5 (a) Carver Ltd was incorporated and began trading in August 2002. It is a close company with no associated

companies. It has always prepared accounts to 31 December and will continue to do so in the future.

It has been decided that Carver Ltd will sell its business as a going concern to Blade Ltd, an unconnected

company, on 31 July 2007. Its premises and goodwill will be sold for £2,135,000 and £290,000 respectively

and its machinery and equipment for £187,000. The premises, which do not constitute an industrial building,

were acquired on 1 August 2002 for £1,808,000 and the goodwill has been generated internally by the

company. The machinery and equipment cost £294,000; no one item will be sold for more than its original cost.

The tax adjusted trading profit of Carver Ltd in 2007, before taking account of both capital allowances and the

sale of the business assets, is expected to be £81,000. The balance on the plant and machinery pool for the

purposes of capital allowances as at 31 December 2006 was £231,500. Machinery costing £38,000 was

purchased on 1 March 2007. Carver Ltd is classified as a small company for the purposes of capital allowances.

On 1 August 2007, the proceeds from the sale of the business will be invested in either an office building or a

portfolio of UK quoted company shares, as follows:

Office building

The office building would be acquired for £3,100,000; the vendor is not registered for value added tax (VAT).

## [DATA]
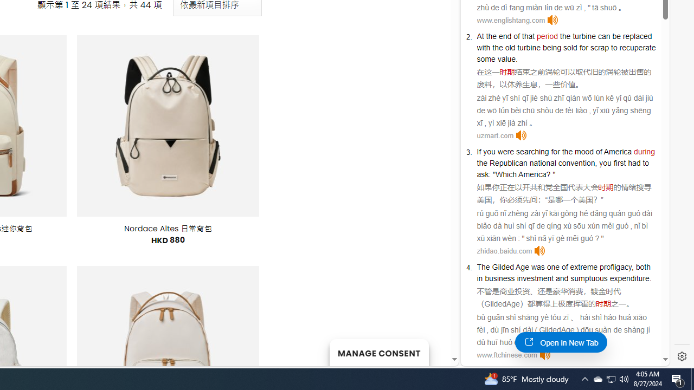 Image resolution: width=694 pixels, height=390 pixels. What do you see at coordinates (542, 163) in the screenshot?
I see `'national'` at bounding box center [542, 163].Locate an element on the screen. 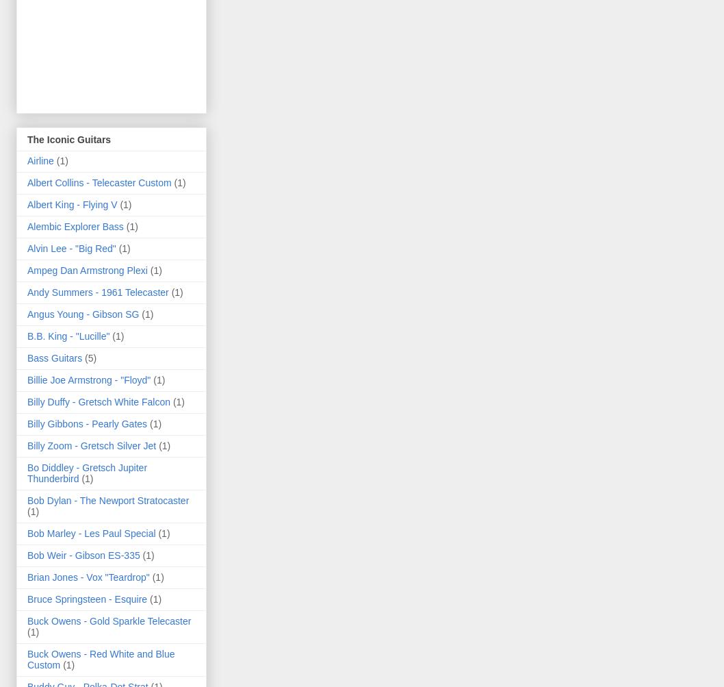  'The Iconic Guitars' is located at coordinates (68, 139).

## [TASKS TO CARRY OUT]
[1] Translate this sentence from the Carver Ltd passage into French: "Carver Ltd is classified as a small company for the purposes of capital allowances."
[2] In the Carver Ltd passage, what did the machinery and equipment originally cost?
[3] Carry on the Carver Ltd passage from the point at which it stops.

## [ANSWERS TO THE EXERCISE]
[1] Carver Ltd est classée comme petite entreprise aux fins des amortissements fiscaux.

[2] £294,000.

[3]
Carver Ltd would borrow the additional funds required from a UK bank. The building is let to a number of

commercial tenants who are not connected with Carver Ltd and will pay rent, in total, of £54,000 per calendar

quarter, in advance, commencing on 1 August 2007. The company’s expenditure for the period from 1 August

2007 to 31 December 2007 is expected to be:

Loan interest payable to UK bank 16,000

Building maintenance costs 7,500

Share portfolio

Shares would be purchased for the amount of the proceeds from the sale of the business with no need for further

loan finance. It is estimated that the share portfolio would generate dividends of £36,000 and capital gains, after

indexation allowance, of £10,000 in the period from 1 August 2007 to 31 December 2007.

All figures are stated exclusive of value added tax (VAT).

Required:

(i) Taking account of the proposed sale of the business on 31 July 2007, state with reasons the date(s) on

which Carver Ltd must submit its corporation tax return(s) for the year ending 31 December 2007.

(2 marks)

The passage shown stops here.